## Begin Source extract

After the march, much of the contingent got together to sum up what we had accomplished. And the discussion also helped people deepen the understanding of how this was a critical part of building a revolutionary movement. First off we talked about the importance of our contingent clearly being about a revolution to emancipate all of humanity. This was completely different from the orientation of all the other forces involved who mainly focused on specific issues. A young person who is quite new to revolution actually captured this difference quite well when he said, after listening to numerous speeches from the stage about workers' rights. "Yeah, the way they treat you at work is fucked up, but we're talking about something way bigger than that."

## End Source extract

▶ _Exercise requirements_:
**1)** Please answer these questions from the march account:
(a) When did much of the contingent get together to sum up what had been accomplished?
(b) What did the other forces involved mainly focus on?
(c) What had the young person been listening to before making his remark?
**2)** Say whether each statement agrees with the march account, and quote the words that decide it.
(a) The contingent met to sum up its work before the march began.
(b) The young person who spoke is described as quite new to revolution.
(c) The other forces involved shared the contingent's orientation.

## Begin Recorded information

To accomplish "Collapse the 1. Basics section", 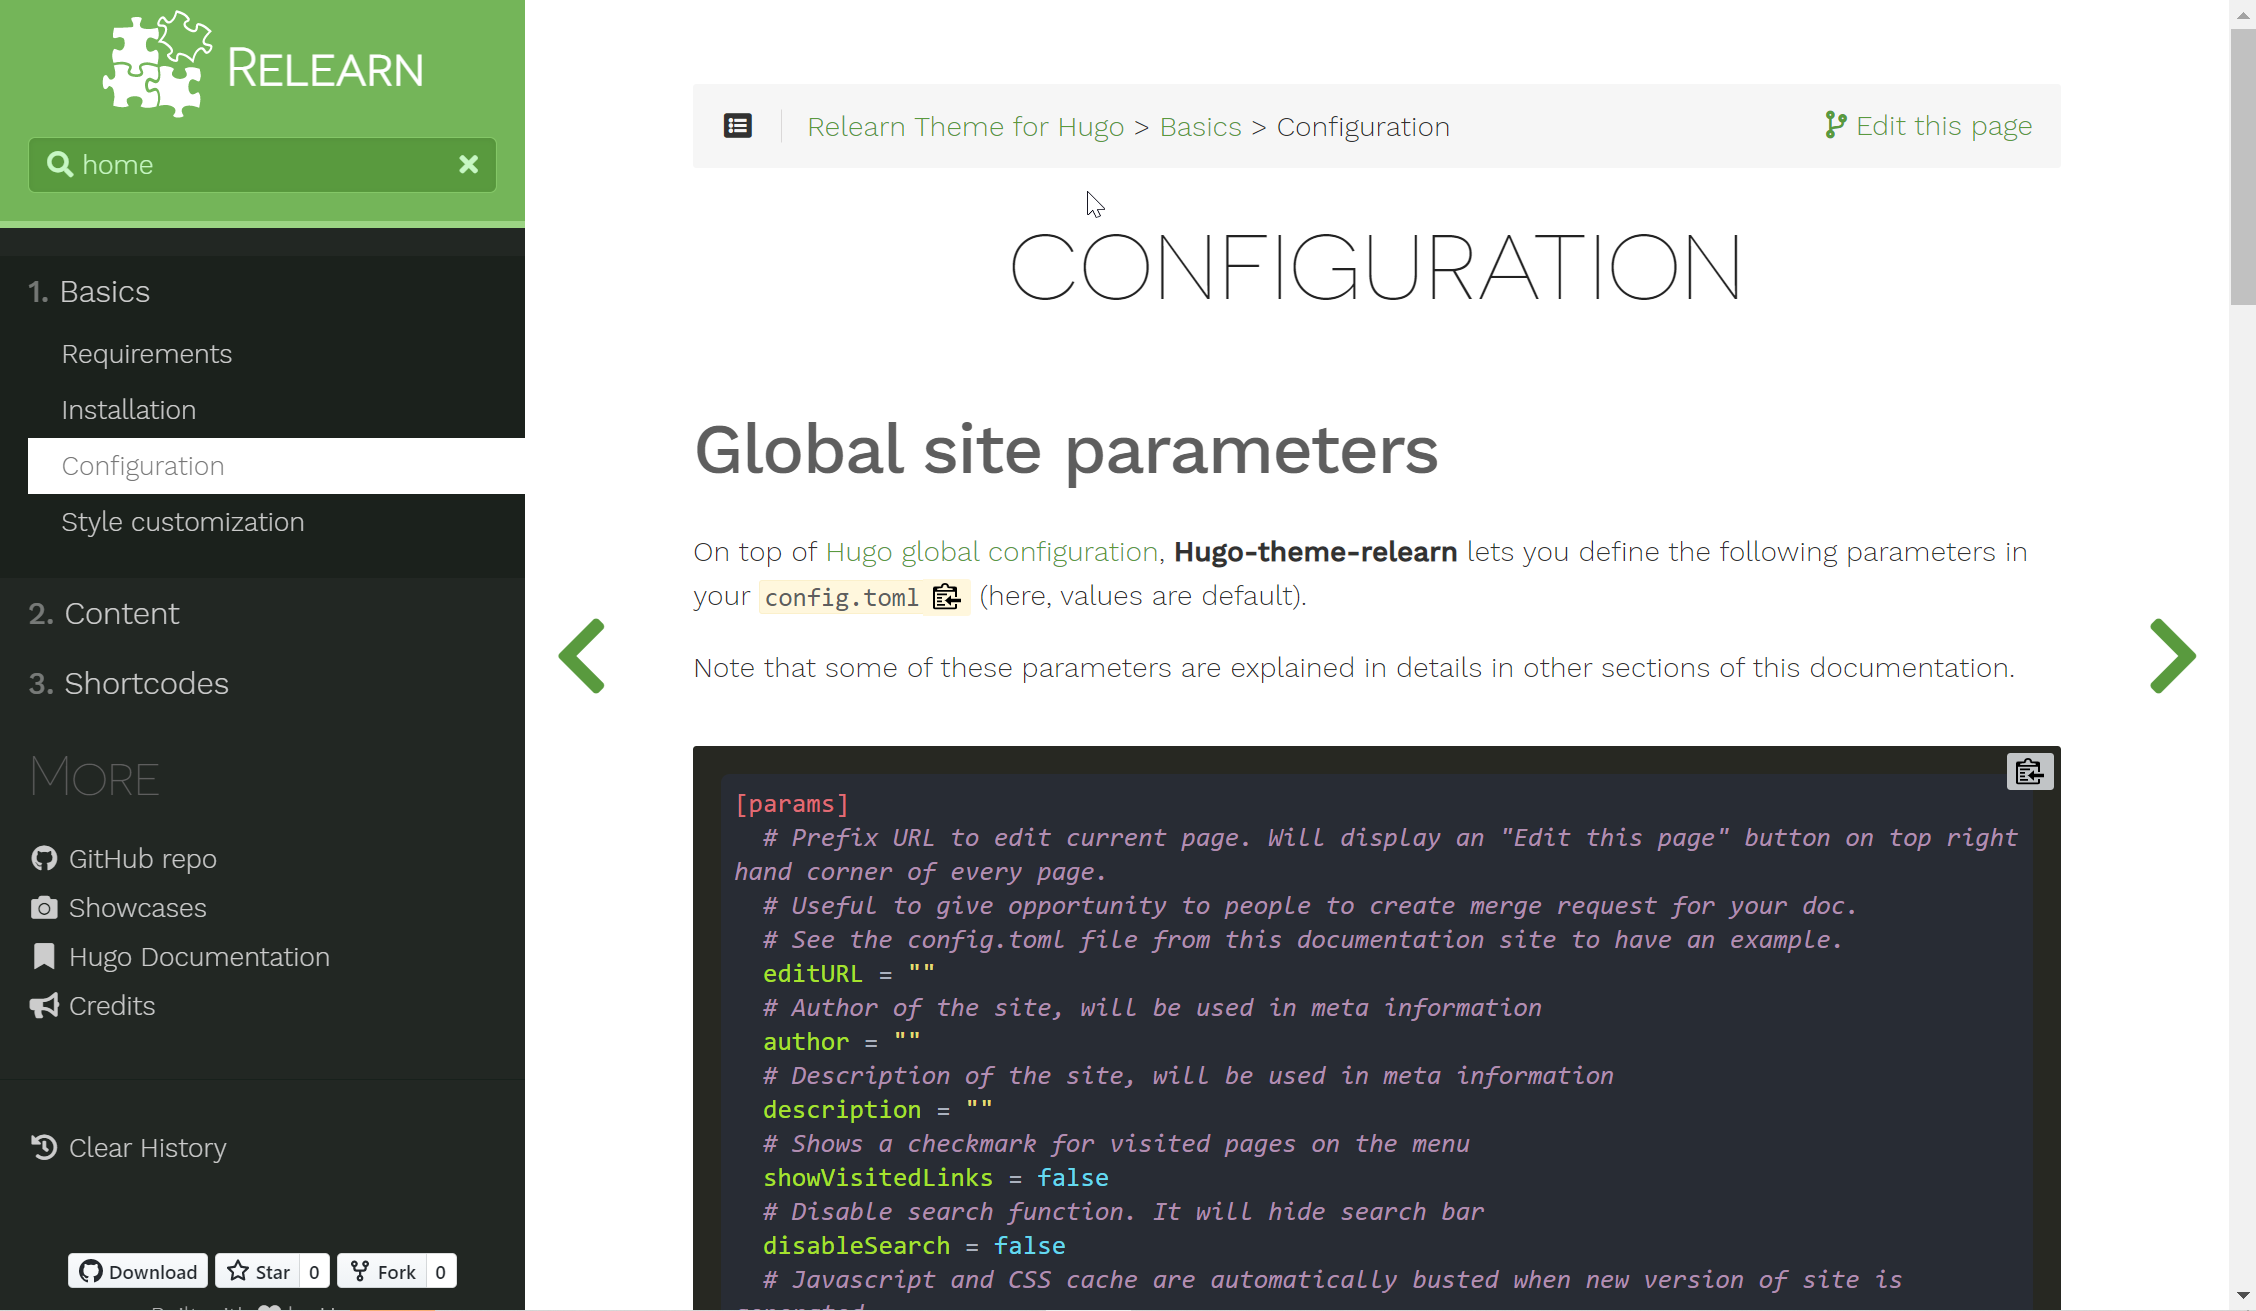I will [104, 292].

## End Recorded information

▶ _Answers for the tasks_:
**1)**
(a) After the march.
(b) Specific issues.
(c) Numerous speeches from the stage about workers' rights.

**2)**
(a) No: "After the march, much of the contingent got together to sum up what we had accomplished."
(b) Yes: "A young person who is quite new to revolution"
(c) No: "This was completely different from the orientation of all the other forces involved"